THE DATA:

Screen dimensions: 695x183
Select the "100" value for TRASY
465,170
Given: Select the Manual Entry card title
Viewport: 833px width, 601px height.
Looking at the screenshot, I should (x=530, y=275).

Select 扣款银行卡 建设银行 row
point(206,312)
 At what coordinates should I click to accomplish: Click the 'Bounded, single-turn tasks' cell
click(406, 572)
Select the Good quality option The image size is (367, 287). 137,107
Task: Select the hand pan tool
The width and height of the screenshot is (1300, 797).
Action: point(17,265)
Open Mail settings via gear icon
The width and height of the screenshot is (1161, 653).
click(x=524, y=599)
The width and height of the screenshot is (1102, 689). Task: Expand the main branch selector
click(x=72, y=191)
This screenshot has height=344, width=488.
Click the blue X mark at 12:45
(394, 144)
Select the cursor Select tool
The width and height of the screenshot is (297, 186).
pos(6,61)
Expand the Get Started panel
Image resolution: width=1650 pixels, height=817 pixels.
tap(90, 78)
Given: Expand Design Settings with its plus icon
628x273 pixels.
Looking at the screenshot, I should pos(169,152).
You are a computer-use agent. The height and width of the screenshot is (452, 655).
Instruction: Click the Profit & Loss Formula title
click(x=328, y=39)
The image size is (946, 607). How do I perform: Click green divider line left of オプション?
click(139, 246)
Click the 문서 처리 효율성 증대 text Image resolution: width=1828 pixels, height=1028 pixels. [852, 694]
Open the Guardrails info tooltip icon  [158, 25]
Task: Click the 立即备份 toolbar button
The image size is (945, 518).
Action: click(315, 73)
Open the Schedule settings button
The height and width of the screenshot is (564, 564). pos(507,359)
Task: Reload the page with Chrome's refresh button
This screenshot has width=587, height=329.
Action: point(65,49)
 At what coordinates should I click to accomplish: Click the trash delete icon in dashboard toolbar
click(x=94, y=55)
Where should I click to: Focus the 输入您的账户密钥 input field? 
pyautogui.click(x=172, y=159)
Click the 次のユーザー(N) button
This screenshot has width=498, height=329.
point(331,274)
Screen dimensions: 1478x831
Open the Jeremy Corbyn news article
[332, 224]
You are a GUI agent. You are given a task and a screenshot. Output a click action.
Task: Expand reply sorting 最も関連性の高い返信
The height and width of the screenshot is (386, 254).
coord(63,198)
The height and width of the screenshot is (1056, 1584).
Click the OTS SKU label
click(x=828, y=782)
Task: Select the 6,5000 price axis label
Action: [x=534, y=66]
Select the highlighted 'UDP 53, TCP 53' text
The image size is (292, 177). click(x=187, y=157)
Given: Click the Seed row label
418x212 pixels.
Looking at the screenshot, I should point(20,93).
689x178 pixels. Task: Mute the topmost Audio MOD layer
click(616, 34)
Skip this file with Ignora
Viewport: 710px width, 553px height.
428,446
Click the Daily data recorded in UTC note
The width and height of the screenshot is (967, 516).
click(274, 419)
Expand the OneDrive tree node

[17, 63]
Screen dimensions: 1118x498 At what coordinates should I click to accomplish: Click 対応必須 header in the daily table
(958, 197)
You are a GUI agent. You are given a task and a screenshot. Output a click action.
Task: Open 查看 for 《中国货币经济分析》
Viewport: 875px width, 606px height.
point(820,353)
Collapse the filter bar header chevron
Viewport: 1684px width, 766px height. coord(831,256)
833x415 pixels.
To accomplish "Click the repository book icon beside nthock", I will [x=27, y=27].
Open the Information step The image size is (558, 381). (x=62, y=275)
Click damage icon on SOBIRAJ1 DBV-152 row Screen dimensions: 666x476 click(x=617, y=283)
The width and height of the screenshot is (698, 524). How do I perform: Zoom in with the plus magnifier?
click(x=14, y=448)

EXERCISE DESCRIPTION: Please give back exactly the lines of this listing beginning at the line with "Select 扣款银行卡 建设银行 row" and ending with the line with "Task: Select the hand pan tool", both included, and nothing else.

RESPONSE TO THIS TASK:
Select 扣款银行卡 建设银行 row
point(206,312)
 At what coordinates should I click to accomplish: Click the 'Bounded, single-turn tasks' cell
click(406, 572)
Select the Good quality option The image size is (367, 287). 137,107
Task: Select the hand pan tool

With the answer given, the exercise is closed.